После ужина мы, развалившись в парусиновых креслах, отдыхали на балконе менонитского дома. Было нежарко, темно и тихо, только между деревьями сада сновали яркие светлячки, да с кампы долетали ликующие голоса лягушек.
Мы лениво переговаривались о том, о сем, и вскоре разговор зашел о менонитах, поселившихся в Чако.
— А сколько там всего у них колоний? — спросил я у Корнелия Васильевича.
— Тридцать три. Но все они сгруппированы вместе и стоят в двух-трех километрах одна от другой.
— Так что правильнее было бы считать их за одно целое?
— Территориально, пожалуй, да. Ведь это там единственный оазис оседлой жизни и на сотни верст вокруг нет никого, кроме живущих в лесах индейцев. Но с другой стороны не забудьте, что в Чако есть менониты русские, и есть канадские. И общего у них, кроме веры да немецкой крови, осталось очень мало.
— Почему же произошло такое разделение?
— А вот, послушайте. Секта наша возникла еще в начале ХYI века в Голландии, а оттуда перекинулась и в Германию. Но и тут, и там она подвергалась постоянным гонениям, главным образом за то, что наше вероучение отвергает войну, как величайший грех и потому менониты идти на военную службу отказывались. Много им пришлось претерпеть, но в конце ХYIII века нашелся выход: русской царице Екатерине II понадобились люди для заселения Новороссии и она предложила принять германских менонитов, оплатить им переселение, наделить землей, на первых порах помочь всем, что потребуется, а главное — предоставить им полную религиозную свободу и навеки освободить от военной службы. Ну, сразу же в Россию выселилось больше трехсот семейств, а потом, когда узнали, что русское правительство крепко блюдет все обещанное, стали ехать и многие другие, так что сто лет спустя менонитов в России насчитывалось уже 60.000 душ, они обрабатывали почти полмиллиона десятин земли и только в южных губерниях имели около двухсот колоний.

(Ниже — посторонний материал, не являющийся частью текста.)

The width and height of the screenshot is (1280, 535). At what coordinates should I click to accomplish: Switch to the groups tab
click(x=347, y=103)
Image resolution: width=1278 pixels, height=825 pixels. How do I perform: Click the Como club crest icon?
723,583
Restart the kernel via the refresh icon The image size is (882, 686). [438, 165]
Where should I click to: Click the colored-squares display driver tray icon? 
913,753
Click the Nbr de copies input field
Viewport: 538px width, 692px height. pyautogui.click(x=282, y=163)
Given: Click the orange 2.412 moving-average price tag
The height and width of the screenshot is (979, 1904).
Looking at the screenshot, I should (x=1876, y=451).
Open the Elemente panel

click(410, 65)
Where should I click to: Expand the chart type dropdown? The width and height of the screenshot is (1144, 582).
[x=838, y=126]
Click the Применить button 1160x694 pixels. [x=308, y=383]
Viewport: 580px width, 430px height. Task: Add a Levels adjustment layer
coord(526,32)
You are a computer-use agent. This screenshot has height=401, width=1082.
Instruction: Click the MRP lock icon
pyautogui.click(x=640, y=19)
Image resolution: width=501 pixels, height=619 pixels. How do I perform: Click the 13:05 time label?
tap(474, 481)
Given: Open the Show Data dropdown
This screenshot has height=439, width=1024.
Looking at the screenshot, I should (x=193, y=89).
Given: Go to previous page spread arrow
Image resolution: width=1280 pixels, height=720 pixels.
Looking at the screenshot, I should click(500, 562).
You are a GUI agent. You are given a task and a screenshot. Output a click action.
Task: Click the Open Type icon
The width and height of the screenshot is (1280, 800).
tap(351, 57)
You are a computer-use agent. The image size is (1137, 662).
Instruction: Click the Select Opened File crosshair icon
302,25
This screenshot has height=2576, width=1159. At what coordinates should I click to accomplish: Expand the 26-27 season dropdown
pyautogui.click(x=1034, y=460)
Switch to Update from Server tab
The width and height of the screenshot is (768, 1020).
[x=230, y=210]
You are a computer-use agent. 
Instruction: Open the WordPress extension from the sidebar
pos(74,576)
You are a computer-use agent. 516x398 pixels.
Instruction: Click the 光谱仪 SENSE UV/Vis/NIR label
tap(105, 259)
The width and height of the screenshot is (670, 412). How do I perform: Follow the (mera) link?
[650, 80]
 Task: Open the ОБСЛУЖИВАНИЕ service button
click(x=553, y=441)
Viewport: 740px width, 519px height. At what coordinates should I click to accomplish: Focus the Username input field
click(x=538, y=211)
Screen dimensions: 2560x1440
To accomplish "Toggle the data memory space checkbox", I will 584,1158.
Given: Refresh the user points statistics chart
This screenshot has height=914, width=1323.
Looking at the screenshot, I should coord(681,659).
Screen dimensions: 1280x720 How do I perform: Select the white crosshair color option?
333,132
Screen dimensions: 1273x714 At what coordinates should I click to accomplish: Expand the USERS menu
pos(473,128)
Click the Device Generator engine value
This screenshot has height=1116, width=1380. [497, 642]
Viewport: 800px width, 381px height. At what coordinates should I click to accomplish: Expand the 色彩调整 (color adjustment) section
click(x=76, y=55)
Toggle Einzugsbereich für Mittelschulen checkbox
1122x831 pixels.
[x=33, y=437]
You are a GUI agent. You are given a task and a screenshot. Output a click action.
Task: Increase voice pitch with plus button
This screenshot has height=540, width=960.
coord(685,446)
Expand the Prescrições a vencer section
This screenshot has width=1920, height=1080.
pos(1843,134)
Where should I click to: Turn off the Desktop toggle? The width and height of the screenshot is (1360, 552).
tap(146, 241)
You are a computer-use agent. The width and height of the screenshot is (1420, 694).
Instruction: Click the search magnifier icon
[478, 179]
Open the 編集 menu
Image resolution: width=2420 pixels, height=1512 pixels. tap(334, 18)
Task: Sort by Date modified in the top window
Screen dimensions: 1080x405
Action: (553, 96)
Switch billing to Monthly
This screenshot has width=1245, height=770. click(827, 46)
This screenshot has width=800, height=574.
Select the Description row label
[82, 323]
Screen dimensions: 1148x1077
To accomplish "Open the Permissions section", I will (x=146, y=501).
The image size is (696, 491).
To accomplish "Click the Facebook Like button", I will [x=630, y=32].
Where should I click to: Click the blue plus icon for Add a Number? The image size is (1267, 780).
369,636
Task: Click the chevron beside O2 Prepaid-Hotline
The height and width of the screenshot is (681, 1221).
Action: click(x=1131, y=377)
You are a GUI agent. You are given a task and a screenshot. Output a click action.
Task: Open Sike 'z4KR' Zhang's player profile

Жилось им там привольно и все шло хорошо. Однако, когда император Александр II ввел всеобщую воинскую повинность, стали поговаривать о том, что и нас начнут призывать на военную службу. И хотя это были лишь ложные слухи, многие испугались и около тысячи менонитских семейств переселились в Канаду. Там им тоже дали землю и полную свободу, притом они туда приехали с хорошими деньгами и потому через два-три десятка лет все разбогатели. Лучшего, казалось и желать нельзя, да народ распух от жиру и начал беситься: обиделись старики, что канадское правительство ввело всеобщее начальное обучение и надо было менонитских детей, как и всех других, посылать в казенные школы. Начали протестовать, устраивать всякие демонстрации и скандалы, детей прятали и удерживали силой, будто их не в школу, а на войну гнали, словом вытворяли невесть что, а когда все это не помогло, решили, что в Канаде настало царство антихриста и добрая половина сдуру эмигрировала в Парагвай. А тут, по настоянию фанатиков-стариков, поселились в наихудшем месте, в Чако, только потому, что там нет ни чужих людей, ни школ, ни власти и могут они делать, что хотят.
Ну, здесь им все пришлось начинать сначала и в таких условиях, какие только в дурном сне могут присниться. Сравнить жизнь в Канаде и в Чако — это как небо и земля. Особенно остро это почувствовала молодежь. Конечно, она недовольна, в душе клянет стариков и всеми мыслями рвется обратно в Канаду. А упрямые старики удовлетворены: в Чако они живут по своим законам и никто в их дела не мешается.
— Ну, а как вы, русские менониты, туда попали? — спросил я.
— Да уж, конечно, не по школьному вопросу, у нас дело было похуже. Когда случилась революция, большевики сразу принялись нас раскулачивать и гнать на военную службу: теперь, говорят, царей нет, а мы вам ничего не обещали. Но все же, благодаря немецкому происхождению, в первые годы сталинской власти нам удалось вырваться из Советского Союза. Чего это стоило, расскажу как-нибудь в другой раз. Тысячи нашего брата померли в тюрьмах и в арестантских поездах, прежде чем оставшиеся в живых, изголодавшимися и нищими попали наконец в Германию.